JAKARTA - Menteri Pertanian (Mentan) Andi Amran Sulaiman mencopot sementara 14 pejabat di Kementerian Pertanian (Kementan), yang terdiri atas pejabat Eselon I, Eselon II, hingga Eselon III. Amran menjelaskan, pencopotan dilakukan terkait dugaan penyimpangan uang bernilai miliaran rupiah.
Menurutnya, para pejabat tersebut untuk sementara tidak diberikan jabatan sembari menjalani pemeriksaan. Aksi tegas ini disebut Amran juga sebagai bagian dari penyegaran sekaligus tindakan disiplin terhadap pejabat yang diduga melakukan pelanggaran.
"Ada 14 kami copot, ada Eselon I, ada Eselon II, ada Eselon III, dan tidak diberi jabatan sementara diperiksa," kata Amran, dikutip Rabu (19/8/2026).
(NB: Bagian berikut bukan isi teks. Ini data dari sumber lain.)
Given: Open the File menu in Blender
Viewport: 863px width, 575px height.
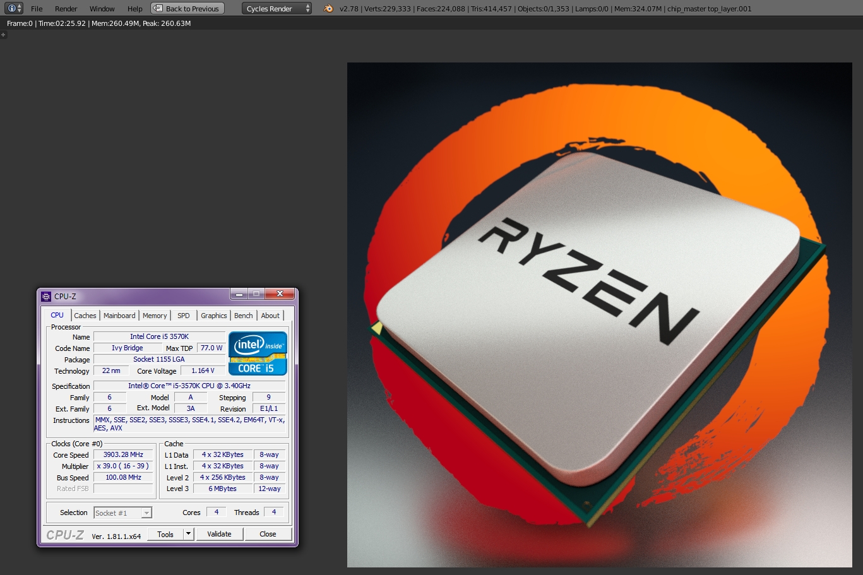Looking at the screenshot, I should pyautogui.click(x=37, y=9).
Ia menegaskan, jika nantinya terbukti merugikan negara, kasus tersebut akan diserahkan kepada aparat penegak hukum. Namun, jika ternyata tidak terbukti bersalah, para pejabat tersebut akan kembali dilantik dan dipromosikan.
"Kalau ini betul-betul merugikan negara, kami serahkan ke penegak hukum. Kami tindak tegas. Tetapi sebaliknya, kalau terbukti dia tidak melakukan apa-apa, kami akan lantik kembali, kami akan promosikan kembali," lanjutnya.
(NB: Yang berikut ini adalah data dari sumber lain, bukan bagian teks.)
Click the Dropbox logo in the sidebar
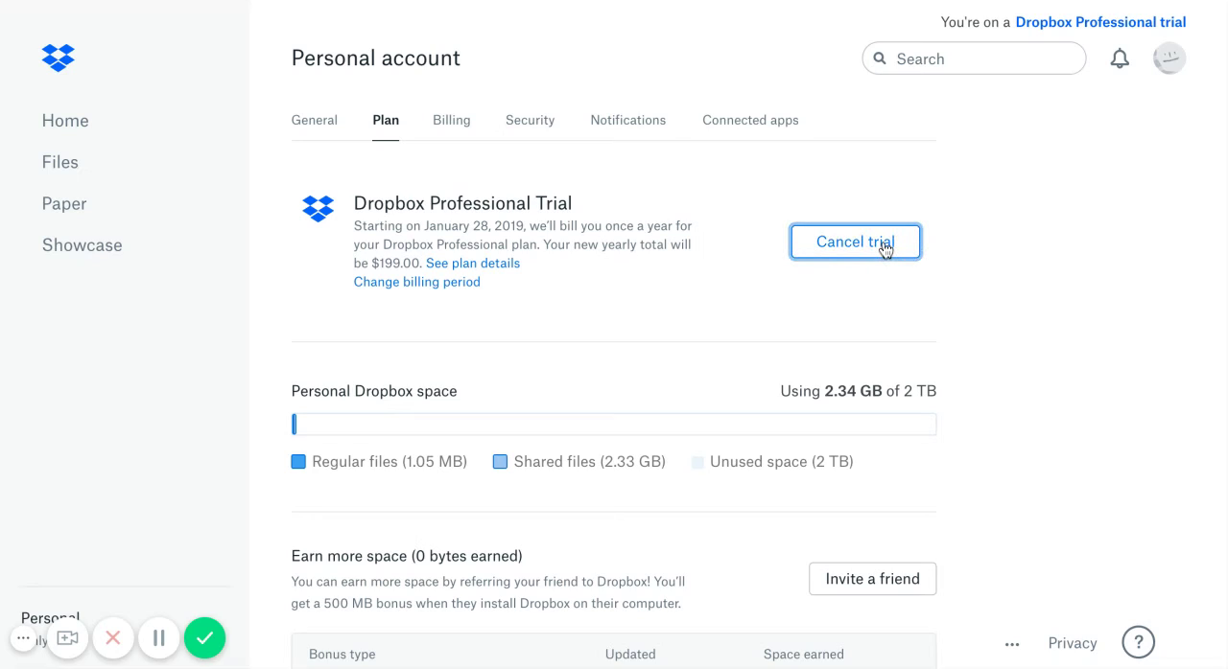 click(x=59, y=58)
Amran menekankan bahwa keputusan tersebut diambil berdasarkan prinsip meritokrasi dan tidak melihat hubungan personal. Bahkan, dia menyebut salah satu pejabat yang dicopot merupakan keluarga dekatnya.
"Jadi kita harus sportif, meritokrasi. Bahkan di antara mereka ada salah satu keluarga dekat saya. Tapi ini dilakukan atas nama negara. Di sini kita harus adil pada mereka, meritokrasi, merit system, karena kalau tidak, kita sama juga kalau beternak kejahatan, membiarkan kejahatan terjadi di Kementerian Pertanian," imbuhnya.
Amran mengaku akan memberikan waktu kepada Inspektorat Jenderal (Itjen) Kementan untuk melakukan pemeriksaan dan mengusut dugaan tersebut. Ia menargetkan proses pemeriksaan dapat diselesaikan paling lambat tiga bulan atau, jika memungkinkan, dalam waktu satu bulan.
"Ini nilainya nanti, total yang jelas miliaran, saya beri waktu Irjen mengusut sampai paling lambat tiga bulan, kalau bisa satu bulan selesai," tandasnya.